William D. Ruckelshaus

William D. Ruckelshaus came to UW in 1993 at the invitation of U.S. Sen. Alan Simpson to serve as a founding
chairman on the board of a new institute dedicated to collaborative problem solving
for natural resource challenges. He was a proponent of bringing together diverse stakeholders—different
kinds of people who would be affected by any management or policy decision—to engage
in civil discourse about desired outcomes for natural resource challenges. The goal
was to build inclusive, lasting decisions that could avoid future litigation.
Ruckelshaus had served in several presidential appointments, including as the first
administrator of the Environmental Protection Agency (EPA) from 1970-73 under President
Richard Nixon, shaping that agency’s guiding principles. Under his leadership, the
EPA established a nationwide ban on DDT, a harmful pesticide that threatened birds
and other species, and a requirement for catalytic converters on automobiles that
greatly reduced pollution, among other projects.
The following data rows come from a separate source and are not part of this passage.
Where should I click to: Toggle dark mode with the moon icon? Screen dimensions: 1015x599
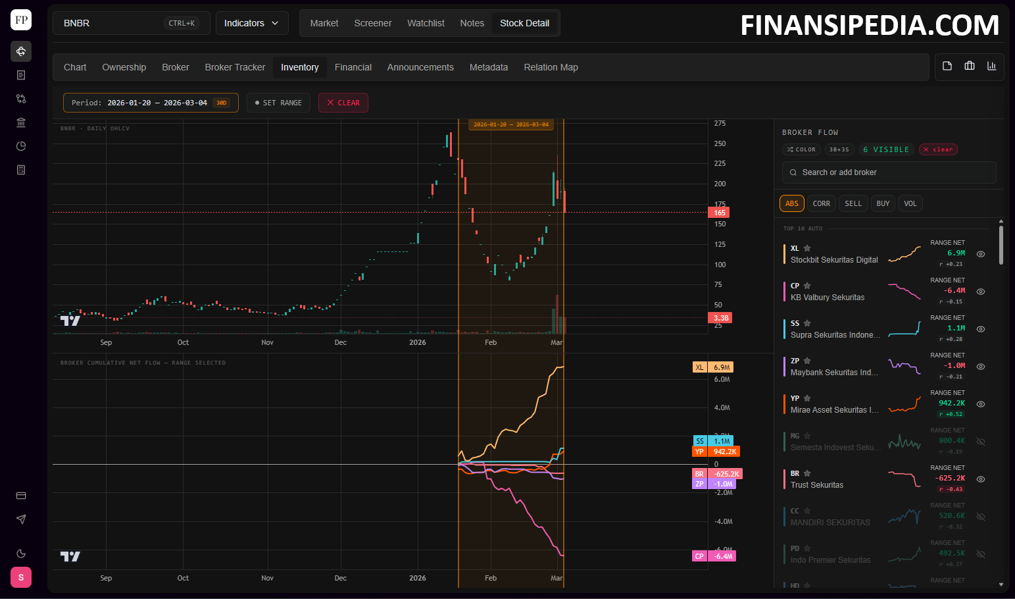(21, 554)
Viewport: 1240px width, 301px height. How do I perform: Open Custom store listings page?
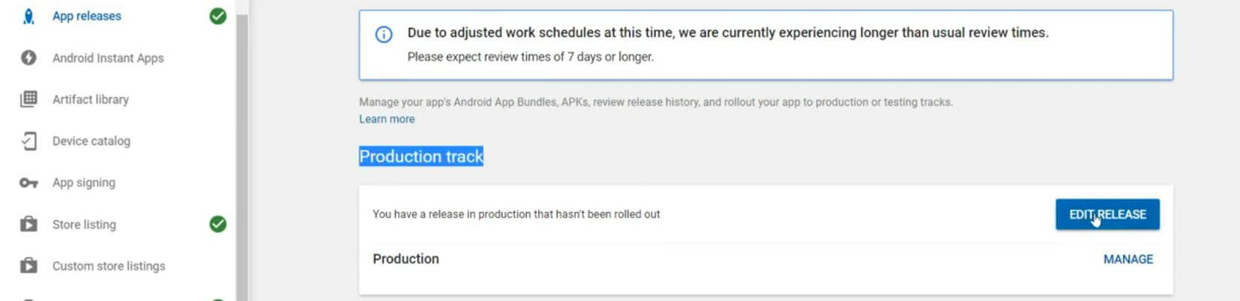[109, 265]
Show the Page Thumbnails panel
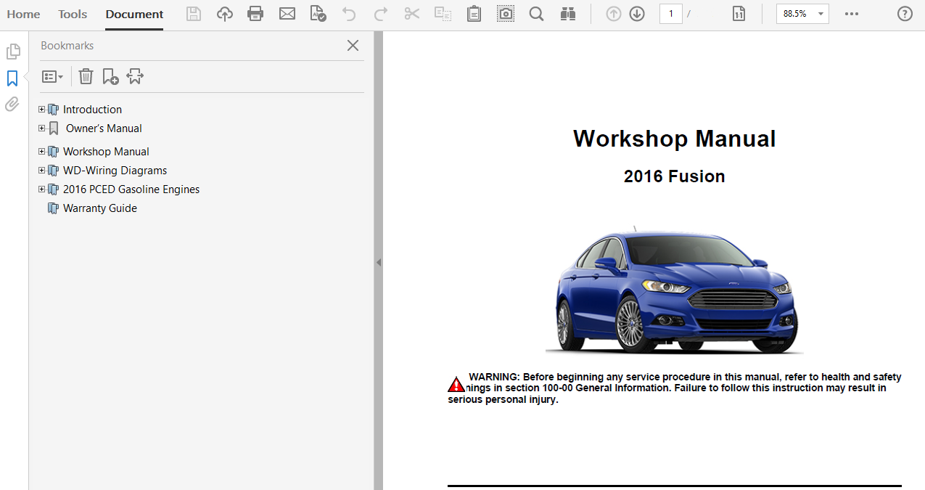Viewport: 925px width, 490px height. [x=12, y=52]
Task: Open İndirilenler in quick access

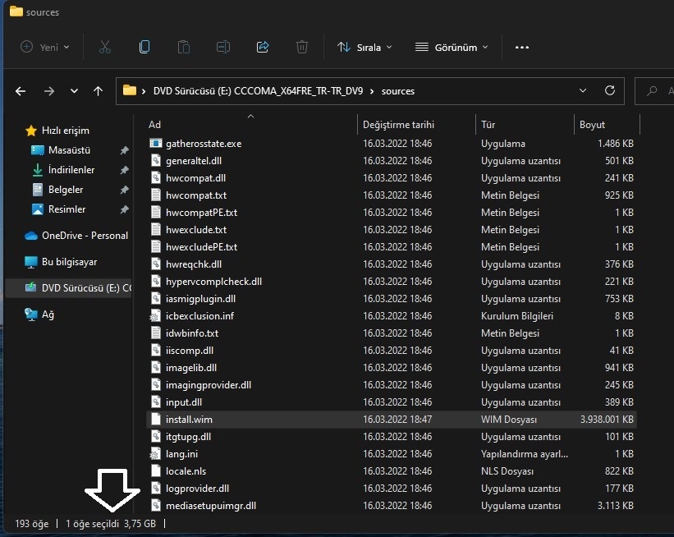Action: tap(71, 170)
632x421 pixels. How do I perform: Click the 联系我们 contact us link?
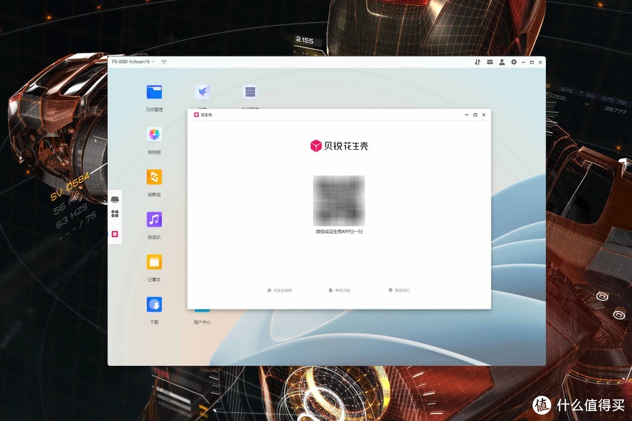coord(400,290)
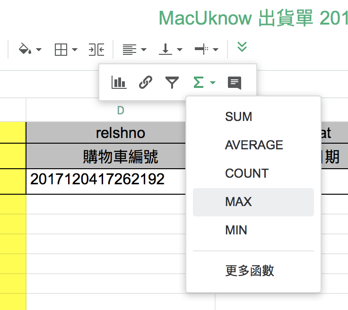Click the vertical align icon

(165, 49)
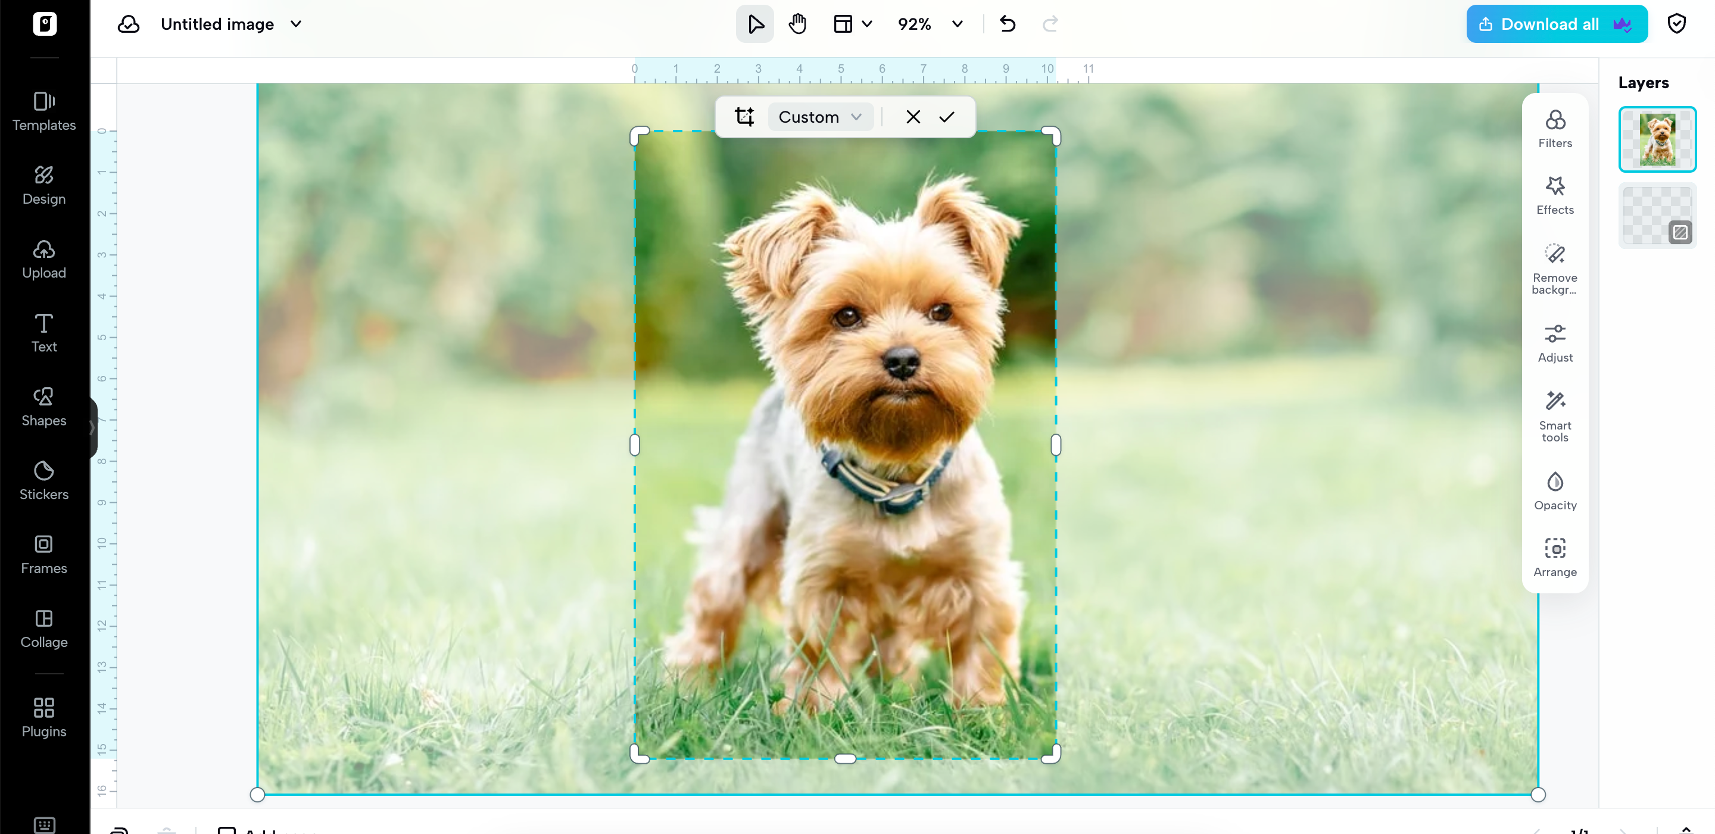Viewport: 1715px width, 834px height.
Task: Open the Effects panel
Action: 1555,196
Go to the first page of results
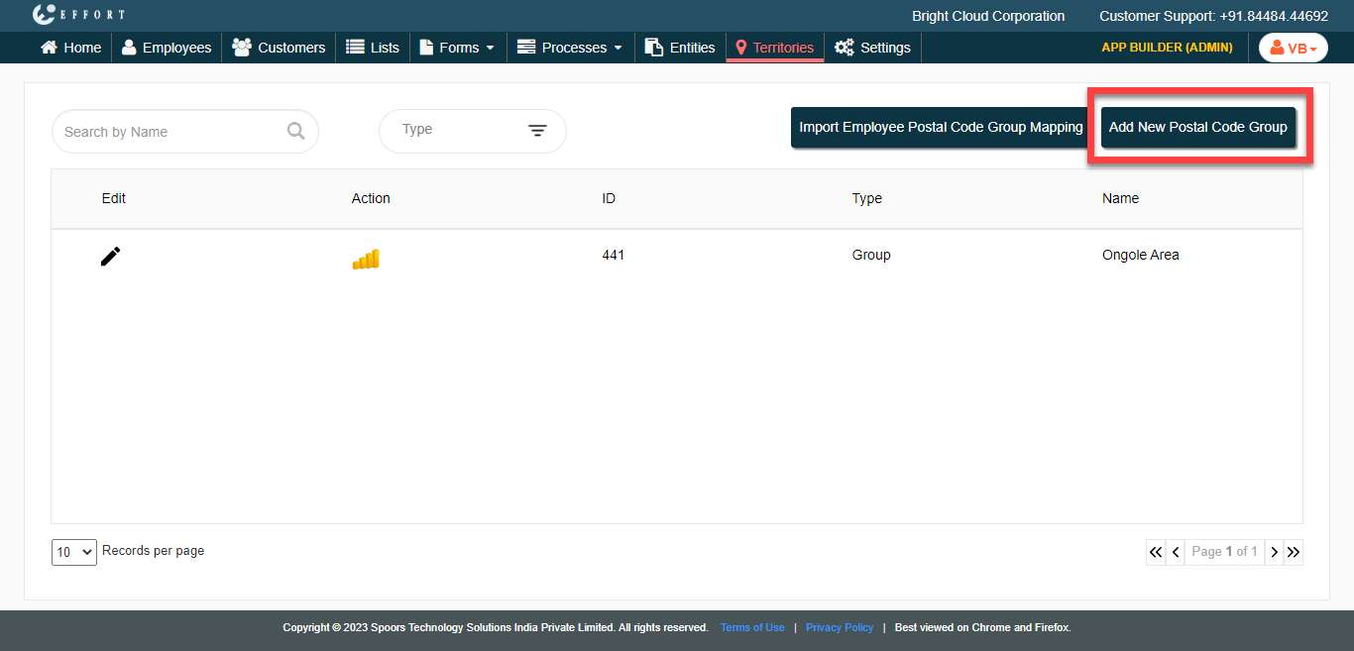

He also served briefly as acting director of the FBI and as deputy attorney general,
before resigning to protest Nixon’s efforts to fire the Watergate special prosecutor
in 1973. From 1983-85, Ruckelshaus again administered the EPA, this time under President
Ronald Reagan.
Ruckelshaus served on the UW Institute of Environment and Natural Resources board
for nine years before becoming emeritus. In 1998, he received an honorary doctorate
from UW. In 2002, UW named the institute in his honor. In 2015 he received a Presidential
Medal of Freedom recognizing his efforts as “a dedicated public servant who has worked
tirelessly to protect public health and combat global challenges like climate change.”
He passed away at his home in Seattle on November 27, 2019.
Today, the UW Ruckelshaus Institute continues the work started by its namesake: supporting stakeholder-driven solutions
to environmental challenges by conducting and communicating relevant research and
promoting collaborative decision-making processes through training and facilitation.